Shy expressed concerns about the design of the study in a commentary in the same issue of Lancet Neurology in which the results were reported.
Shy says the Australian study was conducted in growing children, which makes the analysis particularly difficult to interpret. (The MDA-supported study includes adolescents and adults ages 13 to 70.)
"Kids grow, and they grow at different rates at different ages," he says. "There's this whole field of how to evaluate children with neuromuscular disease that's evolving. We're in the process of creating ways of evaluating children with CMT, through a study that's in part funded by another MDA grant.

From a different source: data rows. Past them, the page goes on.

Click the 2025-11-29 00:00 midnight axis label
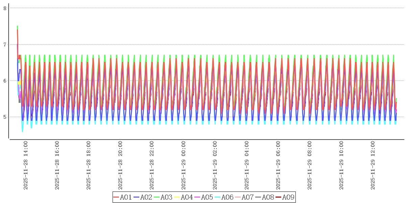This screenshot has width=408, height=203. click(x=184, y=165)

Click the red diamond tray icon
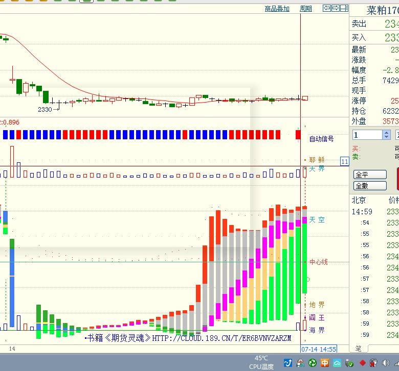363,363
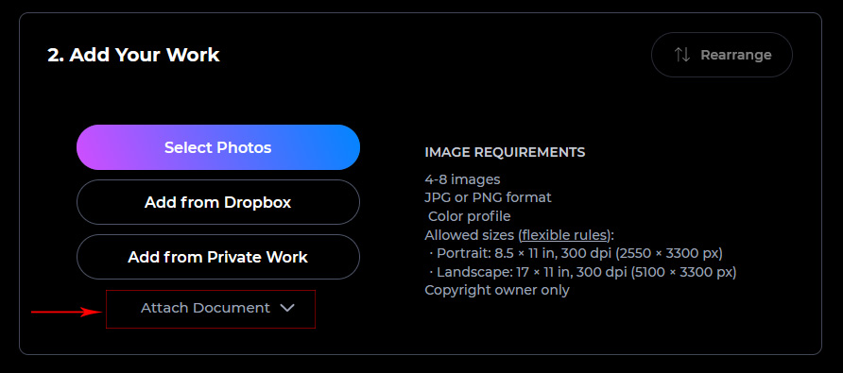Click the Select Photos gradient button
Image resolution: width=843 pixels, height=373 pixels.
[x=217, y=147]
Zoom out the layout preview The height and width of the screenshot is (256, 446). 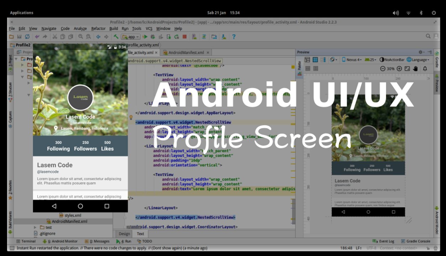coord(383,69)
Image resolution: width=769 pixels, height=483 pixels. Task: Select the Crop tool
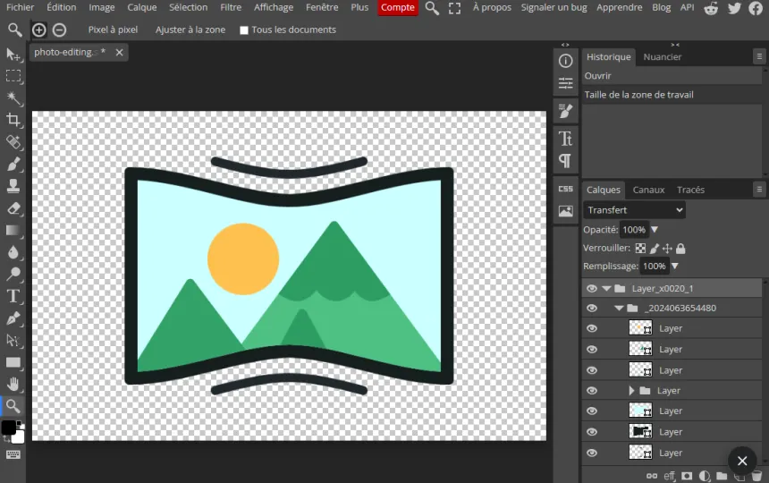click(13, 120)
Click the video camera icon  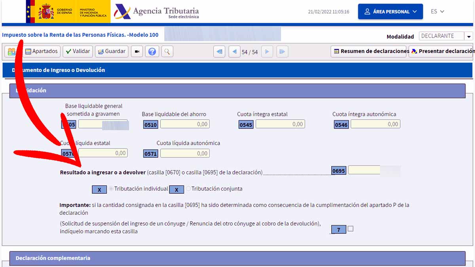[137, 52]
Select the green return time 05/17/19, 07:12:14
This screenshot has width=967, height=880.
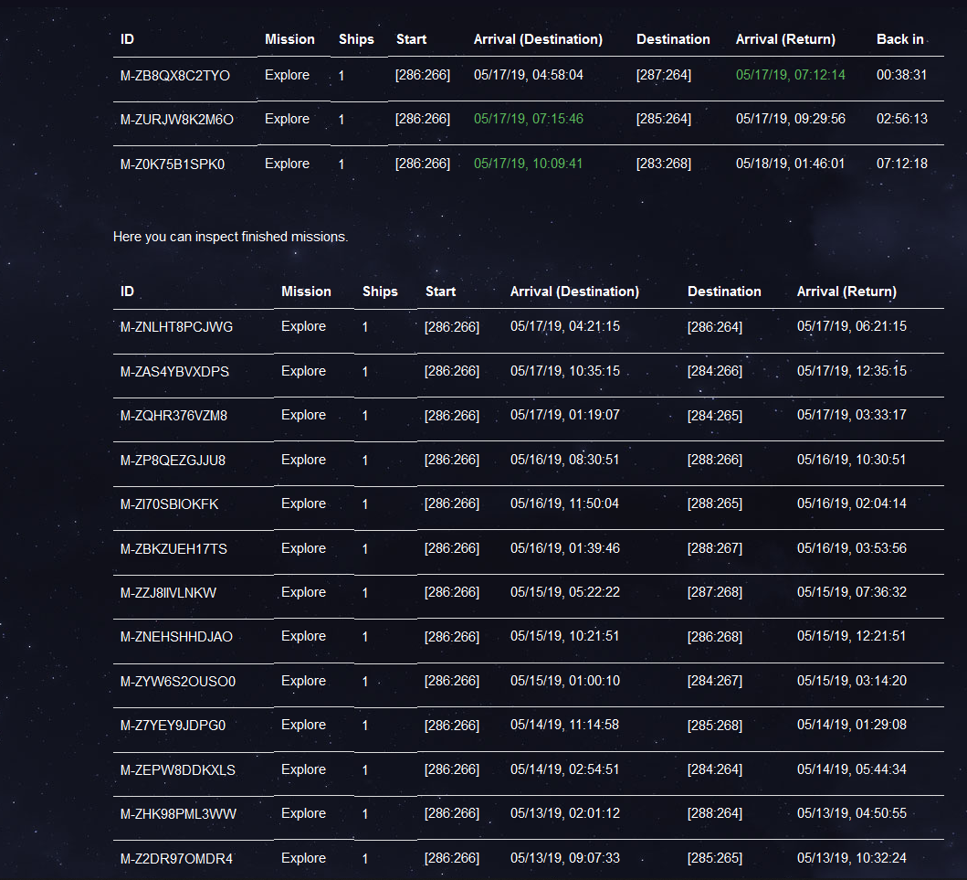790,75
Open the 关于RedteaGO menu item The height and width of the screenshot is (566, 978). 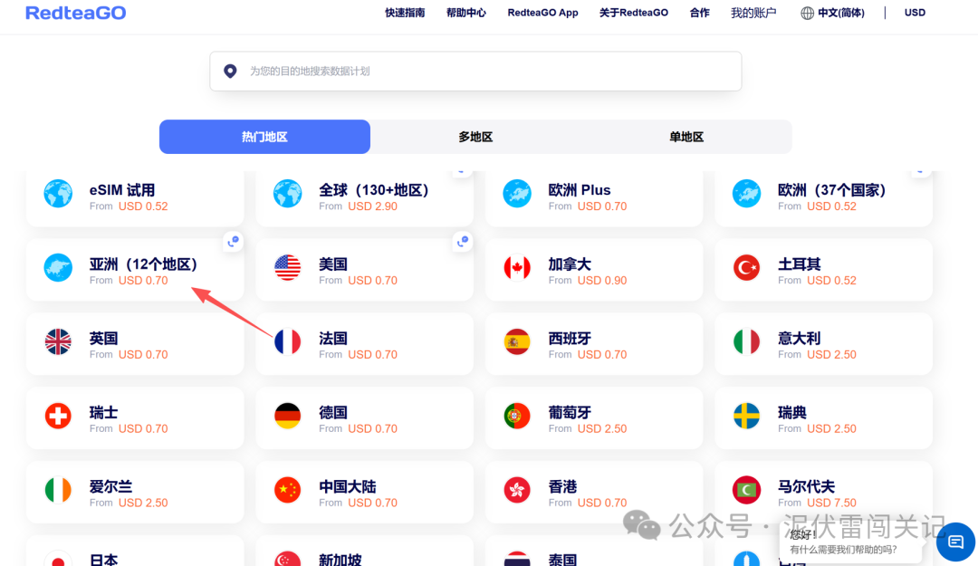point(634,13)
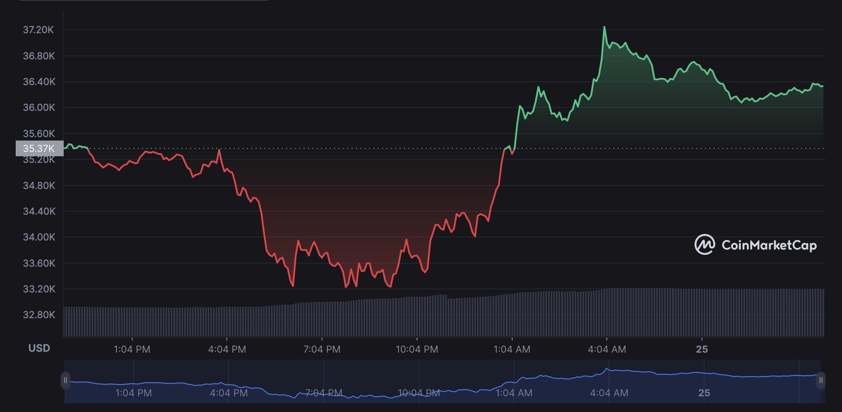The height and width of the screenshot is (412, 842).
Task: Select the 7:04 PM main x-axis label
Action: click(322, 349)
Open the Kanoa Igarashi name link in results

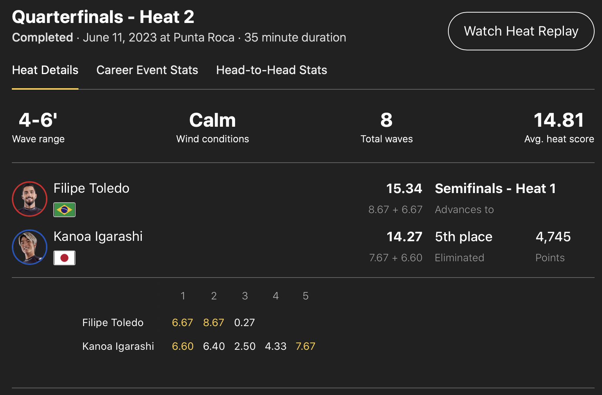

One of the aims is to develop a CMT pediatric scoring system."
He says the outcome measure the Australian researchers used was based on an electrodiagnostic measurement called nerve conduction velocity (the speed at which nerve impulses travel), values for which have been shown not to correlate with impairment in movement or sensation in children with CMT.
The Australian study used varying doses of vitamin C in the children, but they "never got to a high dose."
"Kids are an important group," says Shy, "but they need to be studied in a more complete and carefully designed manner."
Other studies now under way, Shy says, may show there isn't much effect of 1 gram of vitamin C per day on CMT. However, he says, most of these studies are limited by small numbers of participants and short durations.
Shy and Lewis note that results of a French study, presented at a meeting in Antwerp, Belgium, in July 2009, suggest that a trial of 3 grams of vitamin C per day in people with CMT is "looking positive" but that this trial also may not have been designed to yield a definitive answer.
"The bottom line is that the definitive study is going to be the MDA-supported CMTA study," Shy says, noting that he and Lewis agree. "It's 4 grams a day, which is a high dose, and is powered [has enough participants and lasts long enough] to give a meaningful result."
The MDA-supported CMT North American Database for patients with all types of CMT was established in 2001 by investigators at Wayne State University and Indiana University. Registration involves filling out forms about family and medical history, consenting to have medical records reviewed, and having a physician report results of the patient's physical examination. Registrants may be invited to participate in future research projects.